Thursday, March 27, 2014

KITA BUTUH KOTAK

Belakangan, terjadi alergi massal terhadap masalah politik dan partai.

Salah satunya pernyataan bahwa partai itu merupakan tindakan pengkotak-kotakan terhadap manusia, dan tidak sepantasnya dilakukan terhadap manusia.

Benarkah manusia tidak butuh kotak?

Kalau kotak yang dimaksud adalah penggolongan manusia, benarkah tidak manusiawi? Sedangkan Allah sendiri menggolongkan manusia ke dalam dua golongan, dua kotak, yaitu hizbusyaithon dan hizbullah.

Menurutku bukan masalah pengkotakannya yang perlu kita kritisi, tapi dasar pengkotakan itu.

Allah menggolongkan manusia dengan dasar perbedaan ketaatanNya, yang taat dan setia kepada syaithon disebut hizbusyaithon, golongan syetan, partai syetan, sedang yang taat kepada Allah disebut hizbullah, golongan yang taat dan setia kepada Allah, partainya Allah.

Bukankah ada kecenderungan manusia mendekat kepada yang sejenis, nyaman dengan karakter sejenis? Artinya berkotak-kotak, bergolongan, berpartai, itu merupakan naluri manusia, sangat manusiawi.

Jujur, bagaimana rasanya kalau kita merasa tidak berada di golongan tertentu? golongan syeitan atau golongan Allah? golongan kafir atau golongan beriman? nggak jelas siapa kawan siapa lawan?

KELIRU ATAU LUPA?
· · · · ·
TUJUAN ::
Tolong tuliskan ulang dengan tepat bagian teks tentang partai di atas, antara "Kalau kotak yang" dan "dasar pengkotakan itu.", termasuk kedua ujungnya. Gunakan hanya teks tentang partai di atas sebagai sumber.
· · · · ·
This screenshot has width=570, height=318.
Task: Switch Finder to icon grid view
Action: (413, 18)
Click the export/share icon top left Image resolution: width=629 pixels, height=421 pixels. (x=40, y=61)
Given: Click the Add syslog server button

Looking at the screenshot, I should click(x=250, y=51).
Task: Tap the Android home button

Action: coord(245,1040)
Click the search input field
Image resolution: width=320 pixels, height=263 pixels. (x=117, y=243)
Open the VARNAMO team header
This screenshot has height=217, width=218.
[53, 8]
· · · · ·
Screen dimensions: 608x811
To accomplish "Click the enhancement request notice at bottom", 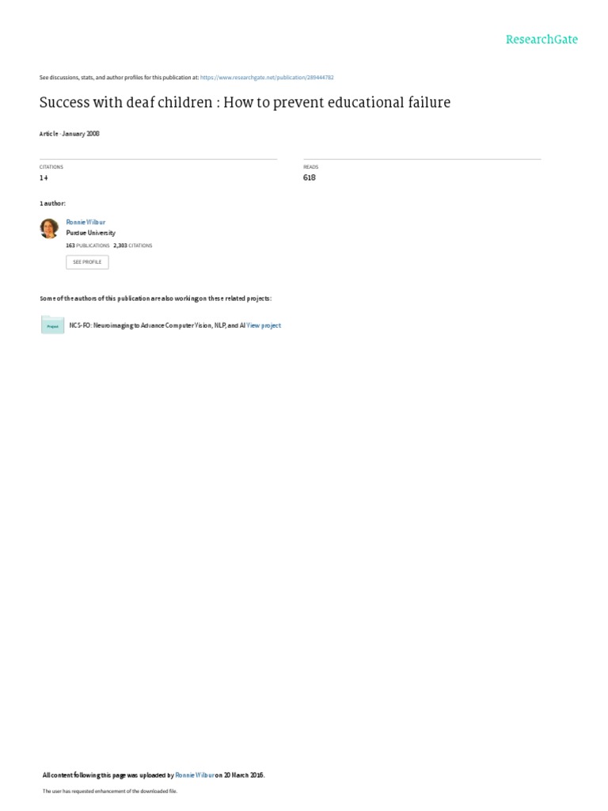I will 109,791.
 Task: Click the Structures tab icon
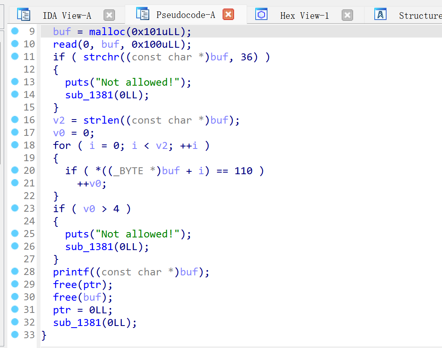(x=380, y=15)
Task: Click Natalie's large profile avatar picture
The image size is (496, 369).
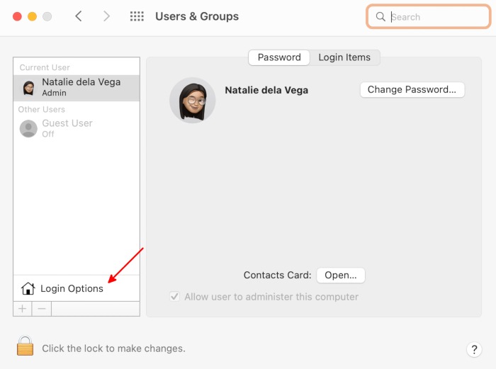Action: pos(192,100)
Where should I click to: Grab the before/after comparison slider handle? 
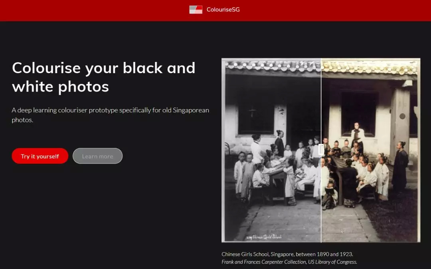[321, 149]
· · · · ·
PENYELESAIAN TUGAS ::
Kalau kotak yang dimaksud adalah penggolongan manusia, benarkah tidak manusiawi? Sedangkan Allah sendiri menggolongkan manusia ke dalam dua golongan, dua kotak, yaitu hizbusyaithon dan hizbullah.

Menurutku bukan masalah pengkotakannya yang perlu kita kritisi, tapi dasar pengkotakan itu.